Search code examples
djangocsrf

Django CSRF Failure After Upgrade 1.9 > 1.11

I've just upgraded an app I'm developing from 1.9 to 1.11 and am getting constant errors on all form posts:

CSRF token missing or incorrect.

All CSRF tokens were working fine in 1.9. Here is the view:

def contact(request):
    subject = request.GET.get('subject', '')
    contact_form = forms.ContactForm(subject=subject)

    if request.POST:
        contact_form = forms.ContactForm(request.POST)

        if contact_form.is_valid():
            new_contact = contact_form.save()
            logic.send_contact_message(new_contact, request)
            messages.add_message(request, messages.SUCCESS, 'Your message has been sent.')
            return redirect(reverse('contact'))

    template = 'journal/contact.html'
    context = {
        'contact_form': contact_form,
        'contacts': core_models.Contacts.objects.filter(content_type=request.content_type,
                                                    object_id=request.site_type.pk)
    }

    return render(request, template, context)

Here is the template:

            <h4>{% trans "Contact" %}</h4>
            <form method="POST">
                {% include "elements/forms/errors.html" with form=contact_form %}
                {% csrf_token %}
                <label for="id_recipient">{% trans "Who would you like to contact?" %}</label>
                <select id="id_recipient" name="recipient">
                    {% for contact in contacts %}<option value="{{ contact.email }}">{{ contact.name }}, {{ contact.role }}</option>{% endfor %}
                </select>
                {{ contact_form.sender|foundation }}
                {{ contact_form.subject|foundation }}
                {{ contact_form.body|foundation }}
                {{ contact_form.are_you_a_robot|foundation }}
                <button type="submit" class="success button">{% trans "Send Message" %}</button>
            </form>
Solution

  • Django 1.10 introduced salted CSRF tokens that change every time the user logs in:

    Changed in Django 1.10:

    Added salting to the token and started changing it with each request to protect against BREACH attacks.

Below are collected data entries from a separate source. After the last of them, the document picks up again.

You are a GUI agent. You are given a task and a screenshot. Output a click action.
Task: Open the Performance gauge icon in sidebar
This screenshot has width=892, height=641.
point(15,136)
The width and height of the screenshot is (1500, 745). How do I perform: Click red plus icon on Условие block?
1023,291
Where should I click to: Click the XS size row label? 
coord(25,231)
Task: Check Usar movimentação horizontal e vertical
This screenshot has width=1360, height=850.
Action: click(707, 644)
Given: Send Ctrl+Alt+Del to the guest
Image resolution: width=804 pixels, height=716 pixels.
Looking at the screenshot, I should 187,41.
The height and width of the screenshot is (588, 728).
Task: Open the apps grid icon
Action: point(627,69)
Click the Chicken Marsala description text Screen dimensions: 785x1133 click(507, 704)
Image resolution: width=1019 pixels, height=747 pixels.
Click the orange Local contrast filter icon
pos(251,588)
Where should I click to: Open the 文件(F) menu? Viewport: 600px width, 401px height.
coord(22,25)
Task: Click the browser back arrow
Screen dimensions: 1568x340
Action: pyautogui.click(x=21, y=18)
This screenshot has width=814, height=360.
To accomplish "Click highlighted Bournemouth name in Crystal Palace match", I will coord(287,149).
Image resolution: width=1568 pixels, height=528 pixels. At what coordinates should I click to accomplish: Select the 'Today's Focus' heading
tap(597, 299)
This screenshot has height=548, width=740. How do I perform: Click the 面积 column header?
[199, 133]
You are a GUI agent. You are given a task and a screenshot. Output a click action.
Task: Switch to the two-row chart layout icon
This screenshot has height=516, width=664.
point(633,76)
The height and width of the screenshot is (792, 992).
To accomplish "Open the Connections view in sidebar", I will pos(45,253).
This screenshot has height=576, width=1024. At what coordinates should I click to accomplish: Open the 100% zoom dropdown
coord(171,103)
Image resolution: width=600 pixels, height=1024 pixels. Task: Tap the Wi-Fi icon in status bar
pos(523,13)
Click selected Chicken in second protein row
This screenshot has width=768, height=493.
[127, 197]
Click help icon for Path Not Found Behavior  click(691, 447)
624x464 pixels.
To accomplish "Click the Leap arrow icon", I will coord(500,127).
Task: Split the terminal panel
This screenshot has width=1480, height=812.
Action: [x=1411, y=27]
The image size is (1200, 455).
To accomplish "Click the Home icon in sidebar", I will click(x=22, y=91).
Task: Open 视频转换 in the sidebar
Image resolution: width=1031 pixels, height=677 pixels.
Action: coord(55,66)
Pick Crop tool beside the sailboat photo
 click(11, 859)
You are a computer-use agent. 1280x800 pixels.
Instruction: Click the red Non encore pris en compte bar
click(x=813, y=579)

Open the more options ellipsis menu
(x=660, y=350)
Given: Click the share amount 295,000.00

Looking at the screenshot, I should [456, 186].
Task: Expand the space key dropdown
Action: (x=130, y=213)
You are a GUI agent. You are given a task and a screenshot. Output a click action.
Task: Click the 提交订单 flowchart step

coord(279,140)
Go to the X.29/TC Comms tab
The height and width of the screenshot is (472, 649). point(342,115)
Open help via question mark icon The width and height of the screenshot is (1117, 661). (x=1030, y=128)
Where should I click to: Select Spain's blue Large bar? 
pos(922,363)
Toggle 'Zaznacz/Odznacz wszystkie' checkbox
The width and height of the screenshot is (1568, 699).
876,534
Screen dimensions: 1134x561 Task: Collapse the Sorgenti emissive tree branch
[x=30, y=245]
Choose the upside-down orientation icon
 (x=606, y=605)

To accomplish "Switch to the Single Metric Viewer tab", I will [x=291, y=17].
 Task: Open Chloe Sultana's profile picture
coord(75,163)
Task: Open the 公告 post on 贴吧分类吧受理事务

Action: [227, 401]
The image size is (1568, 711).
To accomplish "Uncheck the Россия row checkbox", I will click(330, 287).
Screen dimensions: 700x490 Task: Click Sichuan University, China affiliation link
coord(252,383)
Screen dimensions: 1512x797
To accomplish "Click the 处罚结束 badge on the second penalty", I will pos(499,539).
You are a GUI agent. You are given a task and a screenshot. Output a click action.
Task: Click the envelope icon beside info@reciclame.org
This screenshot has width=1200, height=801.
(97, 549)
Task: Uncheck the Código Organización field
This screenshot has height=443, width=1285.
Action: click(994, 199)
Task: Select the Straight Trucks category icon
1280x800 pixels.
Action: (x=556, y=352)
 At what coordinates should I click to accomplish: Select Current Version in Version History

    You will have to log out and back in again to generate a new salted token before your forms will work.

    Melvyn suggests clearing your session store in a comment. That would work too, and is probably a better option if you have many users.

    You might also have to modify your middleware settings to reflect the new style introduced in Django 1.10. The old MIDDLEWARE_CLASSES setting is deprecated in favour of MIDDLEWARE. Make sure that 'django.middleware.csrf.CsrfViewMiddleware' is included in your MIDDLEWARE. If you have custom middleware (or if you're using libraries that use old-style middleware) it will have to be updated.